Effect of Poly (ADP-ribose) Polymerase Inhibitor Against the Ischemia/Reperfusion Injury in Ischemic Stroke Model.
- Author:
Seong Ho KOH
1
;
Seung Hyun KIM
;
Chi Won SONG
;
Hyugsung KWON
;
Yong Soon KIM
;
Sunjung KIM
;
Younjoo PARK
;
Ki Sok KIM
;
Hyun Jeung YU
;
Juhan KIM
;
Myung Ho KIM
;
Hai Kwan JUNG
Author Information
1. Department of Neurology, College of Medicine, Hanyang University, Korea.kimsh1@hanyang.ac.kr
- Publication Type:Original Article
- Keywords:
Stroke;
PARP;
Caspase-3;
PARP inhibitor
- MeSH:
Animals;
Apoptosis;
Caspase 3;
Cell Death;
DNA Damage;
DNA Repair;
Infarction;
Middle Cerebral Artery;
Rats;
Reperfusion;
Stroke*
- From:Journal of the Korean Neurological Association
2003;21(6):634-641
- CountryRepublic of Korea
- Language:Korean
-
Abstract:
BACKGROUND: Nuclear enzyme poly (ADP-ribose) polymerase (PARP) activated by DNA damage participates in DNA repair. However, overactivation of PARP could be an important pathogenic mechanism of ischemic cell death. We investigated the protective effect of an inhibitor of PARP, 3-aminobenzamide (3-AB), against ischemia/reperfusion injury in ischemic stroke model. METHODS: Occlusion of left middle cerebral artery (MCA) was done by intraluminal filament technique in 24 rats weighing from 315 g to 358 g, and reperfusion was done at 2 hours after occlusion. To evaluate the effect of PARP inhibitor in ischemic stroke, 3-AB was administered to 12 rats (3-AB group) 10 minutes before artificial occlusion of left MCA. Infarct area was confirmed by using 2, 3, 5-triphenyltetrazolium chloride stain.

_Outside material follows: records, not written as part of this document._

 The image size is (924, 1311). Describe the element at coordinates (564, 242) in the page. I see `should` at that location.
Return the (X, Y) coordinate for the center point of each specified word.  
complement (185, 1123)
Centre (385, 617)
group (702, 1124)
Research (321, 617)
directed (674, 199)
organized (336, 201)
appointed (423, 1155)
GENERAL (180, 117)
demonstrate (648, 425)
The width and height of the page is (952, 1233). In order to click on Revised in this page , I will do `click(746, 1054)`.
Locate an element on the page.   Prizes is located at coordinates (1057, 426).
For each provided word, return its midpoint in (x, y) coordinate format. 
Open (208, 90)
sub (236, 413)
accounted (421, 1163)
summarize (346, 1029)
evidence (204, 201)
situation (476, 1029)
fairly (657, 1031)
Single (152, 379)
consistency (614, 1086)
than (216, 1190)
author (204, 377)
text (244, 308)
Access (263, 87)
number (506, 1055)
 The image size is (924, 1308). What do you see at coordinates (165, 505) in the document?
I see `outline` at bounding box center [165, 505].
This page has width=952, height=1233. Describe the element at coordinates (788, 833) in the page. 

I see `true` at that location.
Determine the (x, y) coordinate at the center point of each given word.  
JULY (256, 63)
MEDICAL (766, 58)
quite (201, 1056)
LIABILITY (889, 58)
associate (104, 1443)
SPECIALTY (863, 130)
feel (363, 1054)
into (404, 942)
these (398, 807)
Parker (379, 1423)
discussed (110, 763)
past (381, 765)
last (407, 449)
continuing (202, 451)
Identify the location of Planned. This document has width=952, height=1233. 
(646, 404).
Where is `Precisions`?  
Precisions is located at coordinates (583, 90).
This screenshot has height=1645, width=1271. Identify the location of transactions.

The immunoreactivities of poly (ADP-ribose) reflecting activity of enzyme PARP and activated caspase-3 were compared in infarct, peri-infarct and normal zones in 3-AB group and 12 controls. RESULTS: The volume of infarction was decreased about 34% in 3-AB group compared with controls. In 3-AB group, immunoreactivities of PAR were significantly reduced in ischemic regions, especially peri-infarct zone, but those of activated caspase-3 were significantly increased in same region. CONCLUSIONS: These results suggest that treatment of PARP inhibitor can reduce the infarct volume by converting necrotic cell death into apoptosis. PARP inhibition can be another potential neuroprotective strategy in ischemic stroke.